Date of Award
2025
Document Type
Thesis
Degree Name
Master of Science (MS)
Department
Computer Science
Committee Chair
Tathagata Mukherjee
Committee Member
Letha Etzkorn
Committee Member
Chaity Banerjee Muhkerjee
Research Advisor
Tathagata Mukherjee
Subject(s)
Human face recognition (Computer science), Artificial intelligence--Moral and ethical aspects, Machine learning
Abstract
Facial recognition technology is widely used in security and identity verification but exhibits biases that disproportionately impact certain demographic groups. This thesis examines racial and skin tone biases in commonly used facial recognition datasets, assessing their influence on classification models. Using manual classification via the Fitzpatrick scale and numerical skin tone representations from LAB color values, we identified significant dataset imbalances, with lighter skin tones (Fitzpatrick Types 1 and 2) overrepresented and darker tones (Types 4-6) underrepresented. Model evaluation using Random Forest, SVM, and XGBoost showed an overall accuracy of 72\%, but classification for Asian individuals was notably weaker (0.45 precision, 0.36 recall), suggesting dataset bias affects performance.

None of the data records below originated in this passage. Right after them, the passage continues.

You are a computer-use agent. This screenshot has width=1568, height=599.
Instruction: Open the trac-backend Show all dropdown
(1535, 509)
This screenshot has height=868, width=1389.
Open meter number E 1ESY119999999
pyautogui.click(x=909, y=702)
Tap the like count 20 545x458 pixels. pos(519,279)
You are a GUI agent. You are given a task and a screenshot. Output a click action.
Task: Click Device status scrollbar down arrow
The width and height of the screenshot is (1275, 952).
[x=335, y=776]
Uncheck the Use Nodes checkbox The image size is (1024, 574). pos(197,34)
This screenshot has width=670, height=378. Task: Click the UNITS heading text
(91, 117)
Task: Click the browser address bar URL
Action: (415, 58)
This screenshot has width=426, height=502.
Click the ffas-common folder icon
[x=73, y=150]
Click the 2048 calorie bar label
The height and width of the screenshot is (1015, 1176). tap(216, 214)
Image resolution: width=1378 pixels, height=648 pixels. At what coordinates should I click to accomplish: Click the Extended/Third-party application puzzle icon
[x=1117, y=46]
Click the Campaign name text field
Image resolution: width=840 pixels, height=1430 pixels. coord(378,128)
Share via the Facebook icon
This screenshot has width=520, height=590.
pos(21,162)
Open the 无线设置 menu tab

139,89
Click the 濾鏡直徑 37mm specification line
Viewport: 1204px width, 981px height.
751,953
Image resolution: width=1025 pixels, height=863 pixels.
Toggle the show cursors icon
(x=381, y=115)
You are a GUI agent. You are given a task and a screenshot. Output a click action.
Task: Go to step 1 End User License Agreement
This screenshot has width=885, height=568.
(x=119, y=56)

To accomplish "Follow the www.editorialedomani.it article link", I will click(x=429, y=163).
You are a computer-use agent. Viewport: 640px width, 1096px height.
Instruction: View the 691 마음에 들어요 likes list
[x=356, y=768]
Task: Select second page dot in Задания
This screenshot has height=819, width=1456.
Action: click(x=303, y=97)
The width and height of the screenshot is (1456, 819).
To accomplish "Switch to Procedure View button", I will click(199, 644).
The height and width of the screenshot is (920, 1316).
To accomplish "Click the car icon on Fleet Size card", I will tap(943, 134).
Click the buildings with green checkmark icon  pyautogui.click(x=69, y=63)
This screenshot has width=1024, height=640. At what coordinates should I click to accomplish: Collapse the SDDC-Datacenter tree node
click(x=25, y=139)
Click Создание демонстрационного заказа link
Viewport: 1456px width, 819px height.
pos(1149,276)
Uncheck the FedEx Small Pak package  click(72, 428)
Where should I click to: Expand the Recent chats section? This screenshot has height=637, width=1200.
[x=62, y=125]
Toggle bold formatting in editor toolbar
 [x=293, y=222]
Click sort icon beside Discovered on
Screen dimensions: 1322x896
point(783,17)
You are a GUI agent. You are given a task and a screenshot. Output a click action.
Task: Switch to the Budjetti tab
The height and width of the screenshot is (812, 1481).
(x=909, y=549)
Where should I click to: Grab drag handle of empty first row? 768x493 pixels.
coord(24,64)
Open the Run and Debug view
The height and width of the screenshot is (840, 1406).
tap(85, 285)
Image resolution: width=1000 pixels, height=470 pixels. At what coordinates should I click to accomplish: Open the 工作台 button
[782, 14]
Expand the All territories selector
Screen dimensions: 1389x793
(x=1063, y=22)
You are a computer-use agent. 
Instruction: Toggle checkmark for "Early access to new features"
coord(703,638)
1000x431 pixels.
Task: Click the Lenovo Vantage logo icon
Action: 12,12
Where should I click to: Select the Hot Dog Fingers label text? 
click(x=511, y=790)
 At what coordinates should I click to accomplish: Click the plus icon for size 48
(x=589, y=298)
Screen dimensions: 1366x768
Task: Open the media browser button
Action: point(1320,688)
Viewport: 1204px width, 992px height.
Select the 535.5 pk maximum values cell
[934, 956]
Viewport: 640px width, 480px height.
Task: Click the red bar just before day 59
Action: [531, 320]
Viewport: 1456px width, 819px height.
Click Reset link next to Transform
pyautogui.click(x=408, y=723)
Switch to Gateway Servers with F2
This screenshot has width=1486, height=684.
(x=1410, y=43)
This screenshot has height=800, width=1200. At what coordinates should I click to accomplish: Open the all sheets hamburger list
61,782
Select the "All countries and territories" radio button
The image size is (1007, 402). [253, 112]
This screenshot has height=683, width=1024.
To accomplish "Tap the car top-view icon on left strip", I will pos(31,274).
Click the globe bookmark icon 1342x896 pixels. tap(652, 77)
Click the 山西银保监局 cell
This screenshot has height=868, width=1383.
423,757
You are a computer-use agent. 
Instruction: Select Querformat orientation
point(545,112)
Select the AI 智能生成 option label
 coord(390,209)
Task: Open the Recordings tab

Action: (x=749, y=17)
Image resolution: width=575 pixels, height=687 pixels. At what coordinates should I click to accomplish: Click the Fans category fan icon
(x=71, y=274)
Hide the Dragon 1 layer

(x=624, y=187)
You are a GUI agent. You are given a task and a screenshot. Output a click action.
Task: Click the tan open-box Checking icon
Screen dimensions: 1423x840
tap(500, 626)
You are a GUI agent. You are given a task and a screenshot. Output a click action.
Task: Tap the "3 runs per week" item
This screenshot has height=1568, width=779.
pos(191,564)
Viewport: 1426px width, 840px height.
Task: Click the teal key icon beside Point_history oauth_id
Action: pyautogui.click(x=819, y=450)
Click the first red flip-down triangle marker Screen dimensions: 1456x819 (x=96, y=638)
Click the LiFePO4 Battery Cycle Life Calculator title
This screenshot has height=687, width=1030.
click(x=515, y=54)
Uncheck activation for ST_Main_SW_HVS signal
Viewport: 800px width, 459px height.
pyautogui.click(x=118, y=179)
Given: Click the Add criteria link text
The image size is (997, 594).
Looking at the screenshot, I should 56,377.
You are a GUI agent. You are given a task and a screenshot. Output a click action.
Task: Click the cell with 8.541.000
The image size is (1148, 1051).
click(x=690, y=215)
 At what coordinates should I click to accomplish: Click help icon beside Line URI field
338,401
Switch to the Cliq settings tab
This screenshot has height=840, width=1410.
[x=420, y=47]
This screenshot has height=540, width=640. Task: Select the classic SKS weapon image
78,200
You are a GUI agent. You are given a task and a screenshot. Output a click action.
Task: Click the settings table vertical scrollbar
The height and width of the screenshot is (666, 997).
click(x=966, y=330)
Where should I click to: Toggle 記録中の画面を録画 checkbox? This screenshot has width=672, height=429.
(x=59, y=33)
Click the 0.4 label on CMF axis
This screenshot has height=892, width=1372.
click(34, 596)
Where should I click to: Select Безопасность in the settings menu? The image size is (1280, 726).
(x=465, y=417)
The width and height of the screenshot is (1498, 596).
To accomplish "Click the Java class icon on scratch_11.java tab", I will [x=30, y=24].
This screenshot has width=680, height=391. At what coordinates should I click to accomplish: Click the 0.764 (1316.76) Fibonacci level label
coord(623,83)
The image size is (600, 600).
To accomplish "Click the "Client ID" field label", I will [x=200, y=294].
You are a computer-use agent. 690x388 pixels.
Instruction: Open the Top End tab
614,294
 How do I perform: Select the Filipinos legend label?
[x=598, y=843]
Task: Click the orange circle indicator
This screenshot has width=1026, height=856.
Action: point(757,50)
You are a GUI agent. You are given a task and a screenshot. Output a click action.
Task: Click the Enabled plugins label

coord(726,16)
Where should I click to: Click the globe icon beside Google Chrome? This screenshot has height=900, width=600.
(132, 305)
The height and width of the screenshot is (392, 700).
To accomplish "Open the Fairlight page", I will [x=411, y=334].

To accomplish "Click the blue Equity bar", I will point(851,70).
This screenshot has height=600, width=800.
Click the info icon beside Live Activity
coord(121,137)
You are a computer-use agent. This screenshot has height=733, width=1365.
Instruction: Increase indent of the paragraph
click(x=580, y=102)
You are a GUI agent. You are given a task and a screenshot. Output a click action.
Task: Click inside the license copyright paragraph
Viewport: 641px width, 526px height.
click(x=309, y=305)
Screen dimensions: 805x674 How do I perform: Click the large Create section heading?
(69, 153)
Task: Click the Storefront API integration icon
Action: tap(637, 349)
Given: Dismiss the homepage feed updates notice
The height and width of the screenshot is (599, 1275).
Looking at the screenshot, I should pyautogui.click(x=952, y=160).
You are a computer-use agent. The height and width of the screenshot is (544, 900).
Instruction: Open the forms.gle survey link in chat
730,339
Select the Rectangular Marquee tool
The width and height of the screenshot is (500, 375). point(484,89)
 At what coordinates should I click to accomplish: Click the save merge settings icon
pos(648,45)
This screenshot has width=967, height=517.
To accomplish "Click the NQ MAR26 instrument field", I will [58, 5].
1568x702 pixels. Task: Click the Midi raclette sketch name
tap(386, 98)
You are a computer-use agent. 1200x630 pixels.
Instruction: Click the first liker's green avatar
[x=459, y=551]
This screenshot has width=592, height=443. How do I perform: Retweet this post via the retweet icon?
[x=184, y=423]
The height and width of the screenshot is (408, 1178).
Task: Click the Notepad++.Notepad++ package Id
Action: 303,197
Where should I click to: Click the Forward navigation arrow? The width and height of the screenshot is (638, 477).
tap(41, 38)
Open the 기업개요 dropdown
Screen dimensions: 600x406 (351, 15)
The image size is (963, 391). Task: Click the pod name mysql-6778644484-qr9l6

Comparisons with US Census 2020 data further revealed discrepancies in racial representation, underscoring the need for better dataset alignment. To mitigate these issues, this study highlights the importance of manual auditing and human-in-the-loop methodologies in ensuring fairness. Future research should focus on curating balanced datasets, employing fairness-aware algorithms, and analyzing bias propagation within facial recognition models to advance equitable AI development.
Recommended Citation
Williams, MilYonta, "Evaluating bias in facial recognition datasets : a study on representation and classification fairness" (2025). Theses. 751.